Here's the problem with the Citadel-KCG deal

The market-making arm of Citadel is in talks to purchase the NYSE floor seats owned by Knight Capital Group.

Let me say this bluntly and loudly: Asset managers and hedge-fund managers should not be allowed to own market makers … ever!


NYSE trading floor
Noam Galai | Getty Images
NYSE trading floor

Now, Citadel is a successful and legitimate financial firm operating in market making, asset management and investment technology. Under Citadel chief Ken Griffin, the hedge fund has produced market-beating returns for decades and he is considered among the smartest hedge-fund managers in the business. However, I think there is an enormous conflict of interest in having a company that owns a large hedge fund, which seeks to move billions of dollars in trades every single day, also own an NYSE market maker, which facilitates those very same trades.

Many questions need to be answered here.
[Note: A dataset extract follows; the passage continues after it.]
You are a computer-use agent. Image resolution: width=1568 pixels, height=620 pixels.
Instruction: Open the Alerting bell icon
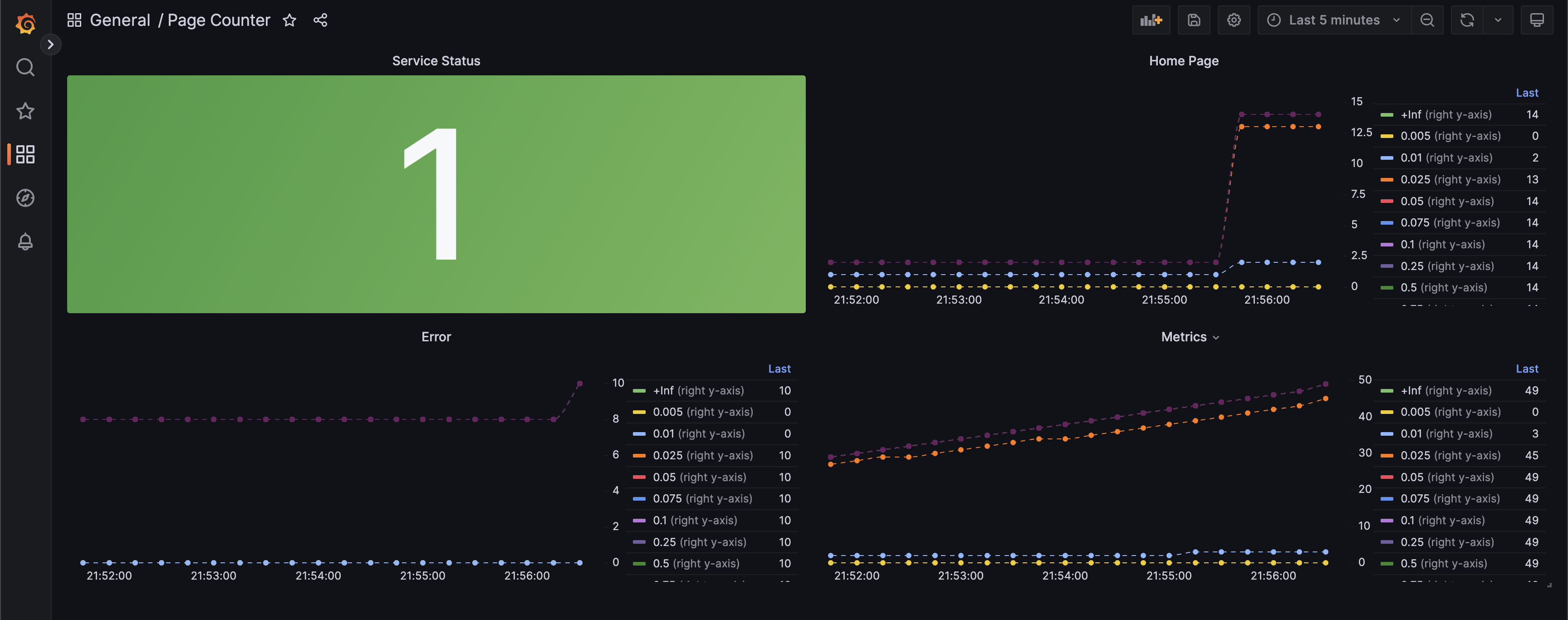(25, 242)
Is Citadel's market-making operation allowed to make trades on behalf of Citadel?

Put more accurately, can Citadel trade through its NYSE market maker and, if so, will it have an unfair advantage over other institutions, and individuals, trading through the Citadel owned platform?
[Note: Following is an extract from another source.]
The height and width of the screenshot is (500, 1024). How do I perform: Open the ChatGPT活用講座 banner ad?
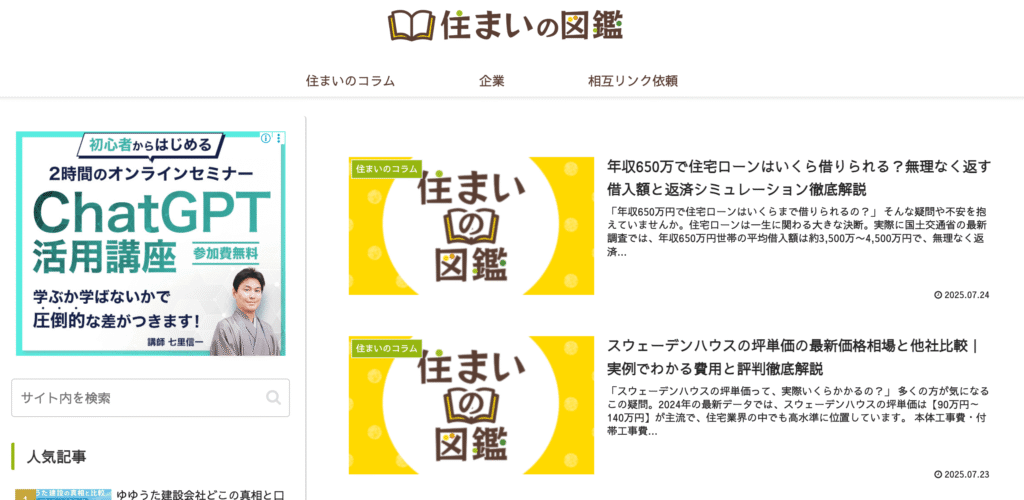151,243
Citadel said on Tuesday that Citadel Securities is a separate business from Citadel the hedge fund and that Citadel Securities does not execute trades on behalf of the hedge fund.
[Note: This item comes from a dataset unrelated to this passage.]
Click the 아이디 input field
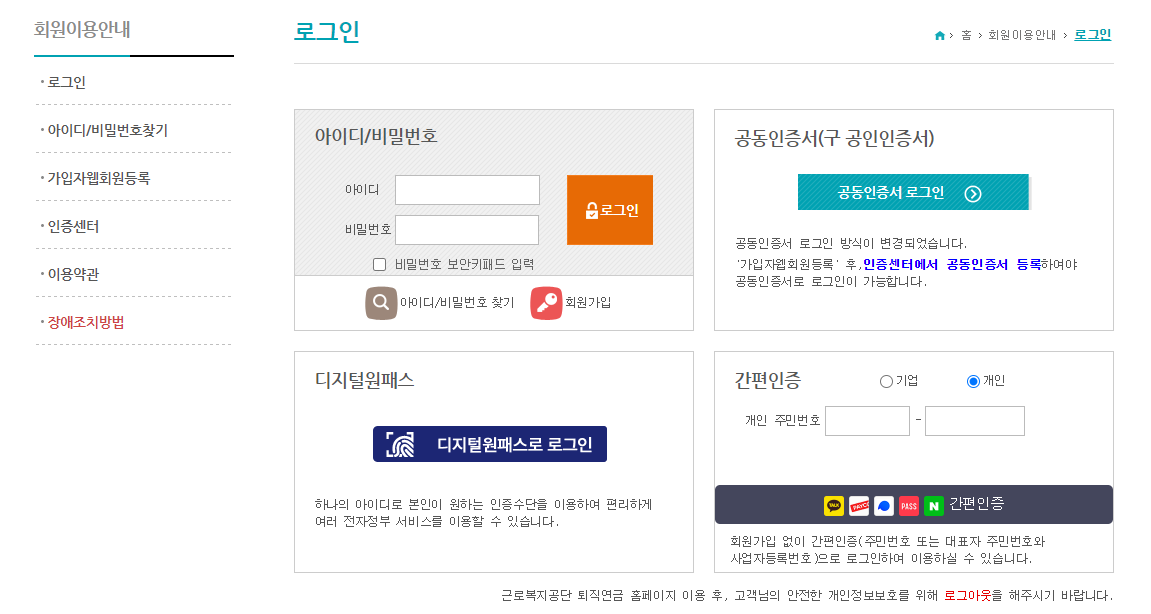Screen dimensions: 1151x614 [x=469, y=189]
I think that is all well and good but in my perfect world, which may admittedly prefer the past to the present, specific functions in the financial markets should be undertaken by separate firms, not just businesses separated by internal walls.

Citadel, which has a large high-frequency trading operation, said in an interview with CNBC that high-frequency trading adds liquidity to the stock market, not volatility.

After having witnessed the impact of marketplace innovations over a 32-year career, which involved stock-index arbitrage, also known as "program trading," "portfolio insurance," the development of new trading technologies, HFT, "dark pools," and sub-penny pricing, the folks who claim that these market structure changes dampen volatility and increase liquidity are full of it!

They all cite academic studies proving their point, rarely pointing out that those self-same studies were, and are, financed by the people engaging in the very activities in question.

At a certain point, one must say, "Enough is enough." We know what happens when the inmates run the asylum.

Editor's note: This op-ed has been updated to clarify that it is Citadel's market-marking arm that is in talks to buy the NYSE floor seats owned by Knight Capital Group.

Citadel issued the following statement:
Citadel Securities is a distinct and separate business from Citadel the hedge fund, and the two businesses operate completely independently. Citadel Securities does not execute a single trade on behalf of Citadel the hedge fund.